REQUIRED ACTION |
From the records below, copy out exactly the lines from the one containing "Ear Piercing [menuitem] (361, 2320)" to the one containing "1 Star (187, 1004)", both included. Add nothing else.

Stored data entries
+===+

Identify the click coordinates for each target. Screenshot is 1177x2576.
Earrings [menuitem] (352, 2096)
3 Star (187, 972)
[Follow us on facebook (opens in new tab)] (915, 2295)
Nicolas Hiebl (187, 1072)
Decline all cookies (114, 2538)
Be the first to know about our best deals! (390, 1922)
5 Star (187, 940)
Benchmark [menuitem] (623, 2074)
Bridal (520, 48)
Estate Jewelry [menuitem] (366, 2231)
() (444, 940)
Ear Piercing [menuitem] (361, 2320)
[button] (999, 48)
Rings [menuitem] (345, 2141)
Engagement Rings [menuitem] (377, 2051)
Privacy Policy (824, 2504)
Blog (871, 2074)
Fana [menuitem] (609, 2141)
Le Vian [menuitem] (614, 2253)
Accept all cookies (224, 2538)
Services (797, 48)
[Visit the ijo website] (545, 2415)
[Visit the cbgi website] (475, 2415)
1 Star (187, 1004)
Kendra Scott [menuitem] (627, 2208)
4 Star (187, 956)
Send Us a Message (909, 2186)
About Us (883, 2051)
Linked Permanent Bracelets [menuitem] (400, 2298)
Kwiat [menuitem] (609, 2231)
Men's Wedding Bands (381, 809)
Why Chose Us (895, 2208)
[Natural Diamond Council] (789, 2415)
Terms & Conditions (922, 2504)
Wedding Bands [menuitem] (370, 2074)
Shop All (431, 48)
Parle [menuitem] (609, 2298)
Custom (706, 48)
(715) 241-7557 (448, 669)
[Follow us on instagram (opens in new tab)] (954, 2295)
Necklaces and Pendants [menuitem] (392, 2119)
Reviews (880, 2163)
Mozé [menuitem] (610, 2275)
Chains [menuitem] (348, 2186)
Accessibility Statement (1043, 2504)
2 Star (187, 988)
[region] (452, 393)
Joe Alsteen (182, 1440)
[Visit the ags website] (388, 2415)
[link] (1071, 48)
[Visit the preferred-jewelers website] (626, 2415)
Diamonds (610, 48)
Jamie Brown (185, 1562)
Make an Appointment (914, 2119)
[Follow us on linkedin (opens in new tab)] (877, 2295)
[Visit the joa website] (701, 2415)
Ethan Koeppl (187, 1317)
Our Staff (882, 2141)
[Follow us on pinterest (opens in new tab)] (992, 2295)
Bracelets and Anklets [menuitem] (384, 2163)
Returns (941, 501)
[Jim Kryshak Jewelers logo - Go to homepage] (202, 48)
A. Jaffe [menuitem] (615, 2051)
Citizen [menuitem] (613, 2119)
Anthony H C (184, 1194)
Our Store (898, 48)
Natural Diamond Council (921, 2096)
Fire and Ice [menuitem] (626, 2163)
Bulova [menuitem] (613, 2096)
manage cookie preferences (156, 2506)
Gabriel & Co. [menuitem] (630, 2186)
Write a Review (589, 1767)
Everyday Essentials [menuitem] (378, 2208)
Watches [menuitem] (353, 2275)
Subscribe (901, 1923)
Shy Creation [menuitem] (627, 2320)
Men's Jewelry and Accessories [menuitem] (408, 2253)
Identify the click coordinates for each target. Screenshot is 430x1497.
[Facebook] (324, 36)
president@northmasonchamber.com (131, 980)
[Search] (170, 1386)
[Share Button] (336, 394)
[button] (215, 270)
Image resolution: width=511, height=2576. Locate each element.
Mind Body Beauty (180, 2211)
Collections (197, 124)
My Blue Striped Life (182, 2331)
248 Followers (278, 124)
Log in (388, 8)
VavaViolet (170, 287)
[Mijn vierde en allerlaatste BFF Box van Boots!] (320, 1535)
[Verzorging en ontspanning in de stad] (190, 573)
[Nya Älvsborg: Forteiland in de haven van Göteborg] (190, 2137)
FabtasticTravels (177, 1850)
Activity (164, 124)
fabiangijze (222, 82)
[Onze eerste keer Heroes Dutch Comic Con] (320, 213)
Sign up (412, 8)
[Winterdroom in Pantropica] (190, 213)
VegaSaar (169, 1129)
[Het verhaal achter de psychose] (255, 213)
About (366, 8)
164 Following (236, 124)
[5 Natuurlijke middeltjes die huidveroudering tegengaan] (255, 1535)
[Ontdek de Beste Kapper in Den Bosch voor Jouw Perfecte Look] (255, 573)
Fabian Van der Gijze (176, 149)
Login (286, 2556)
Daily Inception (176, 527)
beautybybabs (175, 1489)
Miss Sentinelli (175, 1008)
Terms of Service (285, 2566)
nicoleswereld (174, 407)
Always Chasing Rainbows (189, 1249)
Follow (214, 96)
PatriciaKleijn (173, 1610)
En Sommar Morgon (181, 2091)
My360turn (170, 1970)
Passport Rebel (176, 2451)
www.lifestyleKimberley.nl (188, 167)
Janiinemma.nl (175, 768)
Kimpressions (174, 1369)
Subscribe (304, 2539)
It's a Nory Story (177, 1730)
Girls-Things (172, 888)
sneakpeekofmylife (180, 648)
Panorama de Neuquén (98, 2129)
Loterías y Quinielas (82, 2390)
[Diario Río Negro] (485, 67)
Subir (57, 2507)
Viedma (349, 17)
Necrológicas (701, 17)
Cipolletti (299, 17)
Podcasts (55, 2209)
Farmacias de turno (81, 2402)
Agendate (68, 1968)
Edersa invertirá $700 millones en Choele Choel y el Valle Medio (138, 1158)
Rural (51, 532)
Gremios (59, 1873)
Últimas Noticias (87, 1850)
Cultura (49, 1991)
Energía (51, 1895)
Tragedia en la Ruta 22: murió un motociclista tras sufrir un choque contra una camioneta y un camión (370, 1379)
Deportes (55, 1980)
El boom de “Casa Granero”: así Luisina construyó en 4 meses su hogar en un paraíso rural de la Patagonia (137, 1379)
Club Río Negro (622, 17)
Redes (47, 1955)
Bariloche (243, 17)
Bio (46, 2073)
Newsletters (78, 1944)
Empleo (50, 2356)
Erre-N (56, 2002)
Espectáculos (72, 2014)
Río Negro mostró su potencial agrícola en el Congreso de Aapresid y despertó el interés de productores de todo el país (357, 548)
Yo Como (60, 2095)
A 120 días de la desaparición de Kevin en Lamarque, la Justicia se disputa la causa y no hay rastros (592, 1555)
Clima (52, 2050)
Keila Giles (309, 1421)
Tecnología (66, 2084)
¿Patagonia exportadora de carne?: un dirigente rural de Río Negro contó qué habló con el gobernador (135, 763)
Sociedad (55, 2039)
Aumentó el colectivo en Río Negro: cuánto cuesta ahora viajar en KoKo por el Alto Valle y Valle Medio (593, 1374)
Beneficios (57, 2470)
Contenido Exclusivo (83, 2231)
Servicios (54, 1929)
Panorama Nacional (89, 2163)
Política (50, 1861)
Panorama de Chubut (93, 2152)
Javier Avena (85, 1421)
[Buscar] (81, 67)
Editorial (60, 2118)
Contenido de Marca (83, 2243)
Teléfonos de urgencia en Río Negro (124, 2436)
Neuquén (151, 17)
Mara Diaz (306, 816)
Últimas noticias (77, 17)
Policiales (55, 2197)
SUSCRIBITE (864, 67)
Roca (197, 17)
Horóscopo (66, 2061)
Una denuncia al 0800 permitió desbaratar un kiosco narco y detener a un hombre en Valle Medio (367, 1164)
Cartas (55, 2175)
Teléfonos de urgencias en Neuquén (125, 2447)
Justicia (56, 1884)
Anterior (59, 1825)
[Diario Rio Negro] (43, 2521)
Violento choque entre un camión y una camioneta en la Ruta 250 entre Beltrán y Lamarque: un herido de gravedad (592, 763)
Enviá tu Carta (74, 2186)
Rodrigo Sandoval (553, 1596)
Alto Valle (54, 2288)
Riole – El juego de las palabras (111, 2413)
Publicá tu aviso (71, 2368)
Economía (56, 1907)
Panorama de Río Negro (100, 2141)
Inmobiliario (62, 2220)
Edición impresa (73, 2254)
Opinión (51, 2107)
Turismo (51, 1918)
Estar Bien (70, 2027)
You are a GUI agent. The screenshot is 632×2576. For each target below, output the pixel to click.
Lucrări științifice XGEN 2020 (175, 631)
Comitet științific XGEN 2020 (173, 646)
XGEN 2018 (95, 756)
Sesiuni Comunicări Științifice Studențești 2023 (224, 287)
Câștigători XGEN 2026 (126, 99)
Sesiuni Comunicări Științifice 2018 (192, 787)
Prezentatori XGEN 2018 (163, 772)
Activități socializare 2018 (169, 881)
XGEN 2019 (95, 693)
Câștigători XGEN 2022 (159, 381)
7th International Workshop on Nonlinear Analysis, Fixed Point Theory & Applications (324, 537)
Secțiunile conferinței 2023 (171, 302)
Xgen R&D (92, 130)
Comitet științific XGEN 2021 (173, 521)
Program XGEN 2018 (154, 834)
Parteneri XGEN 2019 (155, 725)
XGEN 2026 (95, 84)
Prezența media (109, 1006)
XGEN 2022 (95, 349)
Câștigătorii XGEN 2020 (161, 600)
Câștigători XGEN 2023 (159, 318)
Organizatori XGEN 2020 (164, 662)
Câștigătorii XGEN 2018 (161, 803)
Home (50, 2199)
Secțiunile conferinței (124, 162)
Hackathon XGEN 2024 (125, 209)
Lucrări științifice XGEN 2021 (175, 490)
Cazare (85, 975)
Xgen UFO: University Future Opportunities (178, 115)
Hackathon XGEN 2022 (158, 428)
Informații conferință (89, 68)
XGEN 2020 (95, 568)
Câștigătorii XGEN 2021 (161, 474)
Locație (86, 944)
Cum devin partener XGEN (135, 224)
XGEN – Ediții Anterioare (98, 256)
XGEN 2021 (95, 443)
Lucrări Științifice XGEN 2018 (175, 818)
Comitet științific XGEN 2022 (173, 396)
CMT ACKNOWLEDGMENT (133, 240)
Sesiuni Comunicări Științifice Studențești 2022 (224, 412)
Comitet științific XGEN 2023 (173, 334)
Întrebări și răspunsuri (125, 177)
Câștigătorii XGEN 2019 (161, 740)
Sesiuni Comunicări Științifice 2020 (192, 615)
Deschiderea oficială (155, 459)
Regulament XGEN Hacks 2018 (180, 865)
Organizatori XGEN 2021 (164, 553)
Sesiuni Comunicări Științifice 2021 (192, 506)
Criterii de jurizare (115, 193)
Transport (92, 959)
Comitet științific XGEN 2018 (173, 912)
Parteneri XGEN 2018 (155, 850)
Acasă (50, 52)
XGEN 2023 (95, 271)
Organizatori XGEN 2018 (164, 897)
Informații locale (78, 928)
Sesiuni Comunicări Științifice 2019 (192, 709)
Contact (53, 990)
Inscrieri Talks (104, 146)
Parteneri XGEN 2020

+===+

SOLUTION TO THE PROBLEM |
Ear Piercing [menuitem] (361, 2320)
[button] (999, 48)
Rings [menuitem] (345, 2141)
Engagement Rings [menuitem] (377, 2051)
Privacy Policy (824, 2504)
Blog (871, 2074)
Fana [menuitem] (609, 2141)
Le Vian [menuitem] (614, 2253)
Accept all cookies (224, 2538)
Services (797, 48)
[Visit the ijo website] (545, 2415)
[Visit the cbgi website] (475, 2415)
1 Star (187, 1004)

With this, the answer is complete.